The objects of this study were the nursing diagnosis concepts from the two controlled vocabularies reported above. ATIC concepts under development or refinement at the time of starting the study were not included.

The sample included 728 nursing diagnosis concepts from the two terminologies: 201 from the NANDA-I taxonomy (2009–2011) and 527 concepts from the diagnosis axis of the ATIC terminology. Both controlled vocabularies were consistent in terms of the proportion of actual and risk nursing diagnosis (Table 1). The term Actual (nursing diagnosis) refers to the presence of a problem manifested by different signs, symptoms, or other cues, at the completion of the nursing assessment. The term Risk (nursing diagnosis) involves vulnerability because of the presence of risk factors, meaning the patient is likely to develop a problem and preventive interventions are required to avoid it and to minimize vulnerability.

tab1
Table 1: Distribution of the nursing diagnosis.
2.3. Data Procedures

Criteria were established to systematically address the cross-mapping in accordance with the recommendations found in the literature [1822], considering that cross-mapping had to be carried out based on the meaning of the concepts, using their definitions. The terms could be the same, but only meanings were considered, independently of the labeling.
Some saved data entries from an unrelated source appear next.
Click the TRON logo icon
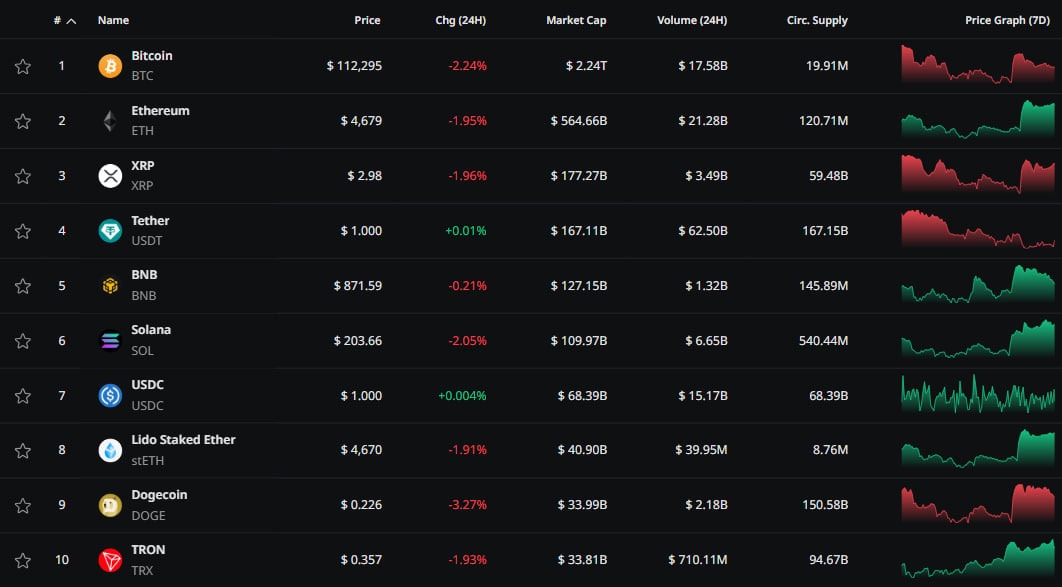This screenshot has height=587, width=1062. point(110,560)
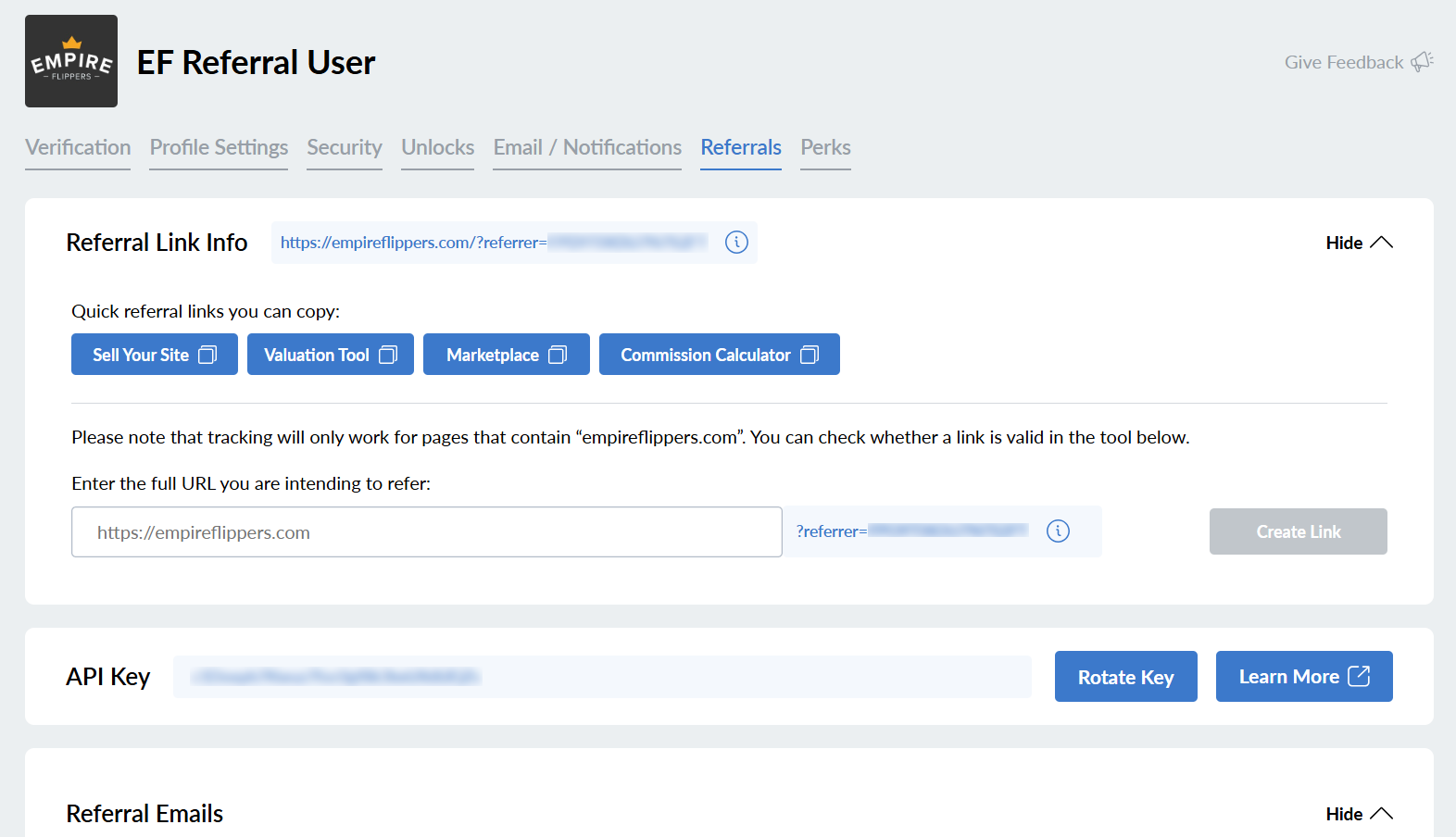Viewport: 1456px width, 837px height.
Task: Click info icon beside referral link
Action: click(x=736, y=243)
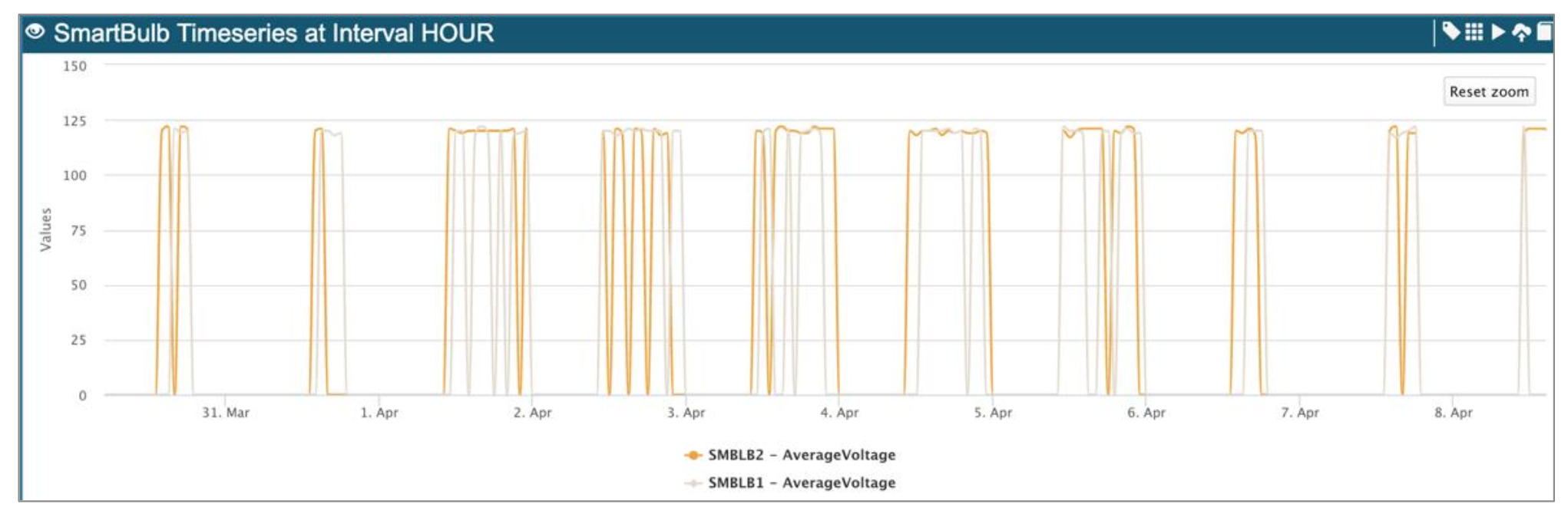Open the grid view icon
This screenshot has height=514, width=1568.
pos(1474,31)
Different mapping categories were predefined for the data collection and were also used as main outcome measures: (a)cross-mapping to identify positive connections: one-to-one (1 : 1),(b)cross-mapping to identify negative connections: one-to-zero (1 : 0),(c)cross-mapping to identify hierarchical connections: many-to-one (n : 1) and one-to-many (1 : n).

A positive connection (1 : 1) is considered when a concept in a terminology perfectly matches or has equivalence with the meaning of a term in the other vocabulary.

A negative connection (1 : 0) is defined by the presence of a concept in the first vocabulary, missing in the second one.

A hierarchical connection (n : 1 or 1 : n) implies that different concepts exist in a language system that refer to a concrete concept in the other vocabulary and vice-versa.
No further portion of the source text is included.